The number of Cubans attempting to make it to the United States continues to mount. The U.S. coast guard reported that in the fiscal year that ended on Sept. 30, 2005, it had intercepted 2,712 Cubans at sea, more than twice the previous year's total and one of the largest numbers since the August 1994 exodus by some 30,000 Cubans.

According to El Nuevo Herald, published in Spanish in Miami, Florida, during the fiscal year that ended in 2005, 2,530 Cubans made it to U.S. shores and were granted asylum, while 7,610 entered the United States by land, over the Mexican or Canadian borders.

The U.S. coast guard reports that only 2.5 percent of Cubans intercepted at sea receive asylum in the United States

According to official sources in Cuba, the immense majority of Cubans who attempt to make it to the United States illegally have relatives there, do not qualify for consideration as legal immigrants, feel that they have no hope of winning one of the several thousand visas issued by the United States in Cuba every year, or are too impatient to wait for that lengthy process to be completed.
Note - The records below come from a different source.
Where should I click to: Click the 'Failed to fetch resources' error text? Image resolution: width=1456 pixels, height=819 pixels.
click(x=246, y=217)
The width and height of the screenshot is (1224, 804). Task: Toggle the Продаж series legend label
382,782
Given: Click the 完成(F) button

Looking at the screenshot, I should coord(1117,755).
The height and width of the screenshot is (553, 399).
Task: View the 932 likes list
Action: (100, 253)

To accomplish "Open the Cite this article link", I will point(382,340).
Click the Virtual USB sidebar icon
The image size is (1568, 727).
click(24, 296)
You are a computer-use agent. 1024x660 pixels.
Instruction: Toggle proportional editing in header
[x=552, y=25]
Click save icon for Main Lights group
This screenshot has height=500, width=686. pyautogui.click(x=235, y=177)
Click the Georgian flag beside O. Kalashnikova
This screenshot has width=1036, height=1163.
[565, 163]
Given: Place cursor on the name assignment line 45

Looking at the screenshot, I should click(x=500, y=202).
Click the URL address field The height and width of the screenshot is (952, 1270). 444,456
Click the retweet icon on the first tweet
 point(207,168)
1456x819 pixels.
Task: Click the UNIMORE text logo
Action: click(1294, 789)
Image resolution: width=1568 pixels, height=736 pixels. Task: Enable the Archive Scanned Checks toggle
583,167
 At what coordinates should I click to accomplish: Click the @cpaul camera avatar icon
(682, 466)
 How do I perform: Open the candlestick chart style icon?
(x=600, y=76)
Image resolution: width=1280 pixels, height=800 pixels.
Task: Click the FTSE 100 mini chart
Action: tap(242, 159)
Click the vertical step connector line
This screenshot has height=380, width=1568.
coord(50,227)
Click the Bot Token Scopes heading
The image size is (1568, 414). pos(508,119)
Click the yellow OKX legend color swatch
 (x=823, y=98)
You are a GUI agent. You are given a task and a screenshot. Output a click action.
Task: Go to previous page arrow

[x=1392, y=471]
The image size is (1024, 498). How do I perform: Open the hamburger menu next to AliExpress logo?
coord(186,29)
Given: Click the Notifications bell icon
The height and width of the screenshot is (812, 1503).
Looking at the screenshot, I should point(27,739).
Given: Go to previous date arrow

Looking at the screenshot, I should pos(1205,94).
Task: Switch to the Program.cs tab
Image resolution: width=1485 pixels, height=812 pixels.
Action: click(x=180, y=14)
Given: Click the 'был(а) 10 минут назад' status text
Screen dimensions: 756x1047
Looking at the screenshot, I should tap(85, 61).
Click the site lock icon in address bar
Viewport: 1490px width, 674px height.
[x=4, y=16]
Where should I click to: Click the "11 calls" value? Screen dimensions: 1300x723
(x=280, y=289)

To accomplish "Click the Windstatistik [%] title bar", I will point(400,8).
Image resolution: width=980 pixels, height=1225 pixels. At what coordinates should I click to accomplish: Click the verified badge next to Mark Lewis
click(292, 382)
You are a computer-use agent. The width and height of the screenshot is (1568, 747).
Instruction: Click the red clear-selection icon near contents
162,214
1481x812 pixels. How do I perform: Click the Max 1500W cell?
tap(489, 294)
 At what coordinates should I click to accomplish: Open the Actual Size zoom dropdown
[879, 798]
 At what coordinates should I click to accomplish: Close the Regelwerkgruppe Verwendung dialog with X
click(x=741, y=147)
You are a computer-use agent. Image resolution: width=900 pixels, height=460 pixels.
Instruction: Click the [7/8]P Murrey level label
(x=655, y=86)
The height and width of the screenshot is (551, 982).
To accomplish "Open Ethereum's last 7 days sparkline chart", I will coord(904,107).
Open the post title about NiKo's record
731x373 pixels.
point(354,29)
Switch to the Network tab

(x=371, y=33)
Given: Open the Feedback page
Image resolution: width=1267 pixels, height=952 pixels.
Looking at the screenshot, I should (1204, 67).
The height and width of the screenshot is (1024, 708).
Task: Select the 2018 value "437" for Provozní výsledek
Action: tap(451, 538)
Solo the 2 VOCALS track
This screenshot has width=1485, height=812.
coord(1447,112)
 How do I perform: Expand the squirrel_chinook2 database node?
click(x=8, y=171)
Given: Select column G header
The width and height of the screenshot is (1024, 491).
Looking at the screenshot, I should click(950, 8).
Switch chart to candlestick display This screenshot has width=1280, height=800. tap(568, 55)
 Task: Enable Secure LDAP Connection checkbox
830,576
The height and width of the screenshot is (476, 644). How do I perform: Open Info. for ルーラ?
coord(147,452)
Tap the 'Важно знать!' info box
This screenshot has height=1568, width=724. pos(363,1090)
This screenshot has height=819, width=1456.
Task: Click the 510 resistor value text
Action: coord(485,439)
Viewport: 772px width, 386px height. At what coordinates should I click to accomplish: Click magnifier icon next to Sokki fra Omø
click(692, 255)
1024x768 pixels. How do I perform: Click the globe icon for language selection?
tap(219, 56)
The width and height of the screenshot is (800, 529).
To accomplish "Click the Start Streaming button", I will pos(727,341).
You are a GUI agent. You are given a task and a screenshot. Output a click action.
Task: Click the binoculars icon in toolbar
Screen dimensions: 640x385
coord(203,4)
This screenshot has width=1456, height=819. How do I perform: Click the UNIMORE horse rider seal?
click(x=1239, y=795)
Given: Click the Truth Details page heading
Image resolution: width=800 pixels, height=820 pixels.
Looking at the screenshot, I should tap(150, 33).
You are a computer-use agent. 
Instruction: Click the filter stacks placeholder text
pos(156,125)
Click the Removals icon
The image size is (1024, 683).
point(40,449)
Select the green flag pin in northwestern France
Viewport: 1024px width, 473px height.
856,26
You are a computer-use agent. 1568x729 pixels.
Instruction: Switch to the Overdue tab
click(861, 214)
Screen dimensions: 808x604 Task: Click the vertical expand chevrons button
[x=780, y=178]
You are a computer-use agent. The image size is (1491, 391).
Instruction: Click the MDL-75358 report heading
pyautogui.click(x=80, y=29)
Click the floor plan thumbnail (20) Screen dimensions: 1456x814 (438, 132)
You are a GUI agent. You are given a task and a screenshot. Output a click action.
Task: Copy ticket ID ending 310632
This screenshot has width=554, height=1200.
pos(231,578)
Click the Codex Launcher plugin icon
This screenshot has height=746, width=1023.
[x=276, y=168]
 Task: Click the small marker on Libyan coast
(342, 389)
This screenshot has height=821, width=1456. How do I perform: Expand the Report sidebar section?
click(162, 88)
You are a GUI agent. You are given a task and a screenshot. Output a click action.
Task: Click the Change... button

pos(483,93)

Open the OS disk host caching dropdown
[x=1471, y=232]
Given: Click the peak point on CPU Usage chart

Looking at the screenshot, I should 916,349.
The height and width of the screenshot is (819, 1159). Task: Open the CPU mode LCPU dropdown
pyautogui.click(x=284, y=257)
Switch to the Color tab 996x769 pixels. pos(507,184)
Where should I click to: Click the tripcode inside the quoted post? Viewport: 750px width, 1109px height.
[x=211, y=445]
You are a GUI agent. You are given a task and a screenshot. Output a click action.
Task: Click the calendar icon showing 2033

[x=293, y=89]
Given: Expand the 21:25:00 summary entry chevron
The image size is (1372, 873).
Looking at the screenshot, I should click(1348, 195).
At least 18 individuals have died so far this year in unauthorised attempts to leave the island, and 42 lost their lives last year, according to official figures.

In August 2005, 31 drowned when their 28-foot speedboat sank north of Matanzas, Cuba. And in another case, a young Cuban woman was given asylum after she risked her life by shipping herself in a small wooden crate aboard a cargo plane from the Bahamas to Miami.

Studies carried out in Cuba have found that at least 15 percent of those who risk the hazardous journey across the Florida Straits die in the attempt.

There are no reliable figures on how many minors have made the journey or have drowned in the Florida Straits in the past few decades. But cases appear year after year, often involving small children.

"You have to be crazy or truly desperate to drag a small child along on an adventure like that," said Caridad Martínez, a resident of Old Havana, after hearing a televised interview with one of the mothers under arrest. "The saddest thing is that these people almost always regret what they have done, but sometimes when it is too late."